Exercise: Copy out the items word for word, starting at the line containing "Click pin icon beside Snowdon Towers title" and continuing down through the line containing "pyautogui.click(x=899, y=217)", both included.

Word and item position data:
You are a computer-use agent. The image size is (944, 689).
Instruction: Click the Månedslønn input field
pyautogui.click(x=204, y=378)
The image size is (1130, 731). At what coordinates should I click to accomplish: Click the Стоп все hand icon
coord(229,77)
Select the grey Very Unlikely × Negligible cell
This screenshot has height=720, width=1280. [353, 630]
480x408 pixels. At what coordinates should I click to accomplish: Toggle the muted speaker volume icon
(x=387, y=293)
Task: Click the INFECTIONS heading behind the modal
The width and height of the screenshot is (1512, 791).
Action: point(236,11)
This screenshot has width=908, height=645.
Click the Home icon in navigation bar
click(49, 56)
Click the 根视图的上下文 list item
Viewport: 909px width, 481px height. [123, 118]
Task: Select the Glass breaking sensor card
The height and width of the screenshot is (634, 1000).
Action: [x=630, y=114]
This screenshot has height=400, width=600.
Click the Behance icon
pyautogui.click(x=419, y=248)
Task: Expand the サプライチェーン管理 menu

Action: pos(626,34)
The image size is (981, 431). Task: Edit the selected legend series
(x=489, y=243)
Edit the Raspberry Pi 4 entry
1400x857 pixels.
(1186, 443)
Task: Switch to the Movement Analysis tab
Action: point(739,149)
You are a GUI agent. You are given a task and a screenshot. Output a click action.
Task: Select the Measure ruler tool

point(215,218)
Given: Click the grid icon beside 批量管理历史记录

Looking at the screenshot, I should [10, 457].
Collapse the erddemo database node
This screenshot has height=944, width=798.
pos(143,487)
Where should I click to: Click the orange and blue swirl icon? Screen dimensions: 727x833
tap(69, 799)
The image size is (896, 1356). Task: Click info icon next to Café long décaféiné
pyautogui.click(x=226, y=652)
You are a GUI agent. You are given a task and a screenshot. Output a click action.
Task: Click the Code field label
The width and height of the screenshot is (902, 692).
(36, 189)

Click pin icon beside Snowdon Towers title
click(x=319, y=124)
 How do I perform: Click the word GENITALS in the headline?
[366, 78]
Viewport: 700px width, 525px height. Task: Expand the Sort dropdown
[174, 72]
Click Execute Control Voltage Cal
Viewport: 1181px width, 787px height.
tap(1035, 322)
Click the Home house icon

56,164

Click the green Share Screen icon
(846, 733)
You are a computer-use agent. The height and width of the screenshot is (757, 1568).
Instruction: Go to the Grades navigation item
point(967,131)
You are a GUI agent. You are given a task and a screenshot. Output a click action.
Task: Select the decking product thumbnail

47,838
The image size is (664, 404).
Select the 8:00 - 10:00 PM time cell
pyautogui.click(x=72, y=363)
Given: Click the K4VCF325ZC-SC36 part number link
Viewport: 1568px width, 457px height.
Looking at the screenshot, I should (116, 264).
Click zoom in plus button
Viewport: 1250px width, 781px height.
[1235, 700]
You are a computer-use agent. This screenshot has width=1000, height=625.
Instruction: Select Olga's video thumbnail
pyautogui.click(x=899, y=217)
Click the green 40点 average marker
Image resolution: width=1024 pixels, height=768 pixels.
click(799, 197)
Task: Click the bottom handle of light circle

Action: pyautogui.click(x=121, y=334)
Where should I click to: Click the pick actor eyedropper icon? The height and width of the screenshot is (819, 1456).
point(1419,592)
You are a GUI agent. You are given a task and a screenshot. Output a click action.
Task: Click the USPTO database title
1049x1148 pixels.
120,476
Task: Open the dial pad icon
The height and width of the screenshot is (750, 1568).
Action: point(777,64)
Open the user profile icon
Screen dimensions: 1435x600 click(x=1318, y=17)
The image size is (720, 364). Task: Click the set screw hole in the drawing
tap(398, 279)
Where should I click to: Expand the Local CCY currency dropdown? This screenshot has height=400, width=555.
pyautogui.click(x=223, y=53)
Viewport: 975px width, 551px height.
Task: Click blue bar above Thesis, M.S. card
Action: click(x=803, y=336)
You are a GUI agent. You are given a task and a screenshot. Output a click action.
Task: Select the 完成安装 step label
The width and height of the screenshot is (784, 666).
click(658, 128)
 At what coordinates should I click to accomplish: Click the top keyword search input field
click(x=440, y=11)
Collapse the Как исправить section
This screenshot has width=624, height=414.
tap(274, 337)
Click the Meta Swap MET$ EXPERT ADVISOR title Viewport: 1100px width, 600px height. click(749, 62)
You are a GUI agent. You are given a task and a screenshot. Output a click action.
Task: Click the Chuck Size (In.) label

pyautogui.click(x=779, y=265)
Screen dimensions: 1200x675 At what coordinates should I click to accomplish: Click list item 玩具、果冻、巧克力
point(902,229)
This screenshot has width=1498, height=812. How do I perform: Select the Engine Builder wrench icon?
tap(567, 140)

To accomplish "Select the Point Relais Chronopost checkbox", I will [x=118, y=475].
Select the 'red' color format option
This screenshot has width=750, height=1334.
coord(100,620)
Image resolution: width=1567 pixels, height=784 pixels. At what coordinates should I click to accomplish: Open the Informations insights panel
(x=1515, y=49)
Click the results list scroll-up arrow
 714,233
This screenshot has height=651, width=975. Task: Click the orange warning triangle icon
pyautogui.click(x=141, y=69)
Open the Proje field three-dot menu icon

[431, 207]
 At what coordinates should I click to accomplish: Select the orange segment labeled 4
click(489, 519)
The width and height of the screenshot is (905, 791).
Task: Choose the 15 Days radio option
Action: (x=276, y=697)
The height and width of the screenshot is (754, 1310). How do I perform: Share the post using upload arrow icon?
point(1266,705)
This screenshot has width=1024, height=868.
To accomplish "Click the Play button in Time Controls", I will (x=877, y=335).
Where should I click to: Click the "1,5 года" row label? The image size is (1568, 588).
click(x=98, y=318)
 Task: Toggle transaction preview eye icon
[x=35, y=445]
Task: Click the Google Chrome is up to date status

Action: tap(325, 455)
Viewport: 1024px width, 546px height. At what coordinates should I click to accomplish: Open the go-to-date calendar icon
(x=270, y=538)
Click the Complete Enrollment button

Response below:
Click pin icon beside Snowdon Towers title
click(x=319, y=124)
 How do I perform: Click the word GENITALS in the headline?
[366, 78]
Viewport: 700px width, 525px height. Task: Expand the Sort dropdown
[174, 72]
Click Execute Control Voltage Cal
Viewport: 1181px width, 787px height.
tap(1035, 322)
Click the Home house icon

56,164

Click the green Share Screen icon
(846, 733)
You are a computer-use agent. The height and width of the screenshot is (757, 1568).
Instruction: Go to the Grades navigation item
point(967,131)
You are a GUI agent. You are given a task and a screenshot. Output a click action.
Task: Select the decking product thumbnail

47,838
The image size is (664, 404).
Select the 8:00 - 10:00 PM time cell
pyautogui.click(x=72, y=363)
Given: Click the K4VCF325ZC-SC36 part number link
Viewport: 1568px width, 457px height.
Looking at the screenshot, I should (116, 264).
Click zoom in plus button
Viewport: 1250px width, 781px height.
[1235, 700]
You are a computer-use agent. This screenshot has width=1000, height=625.
Instruction: Select Olga's video thumbnail
pyautogui.click(x=899, y=217)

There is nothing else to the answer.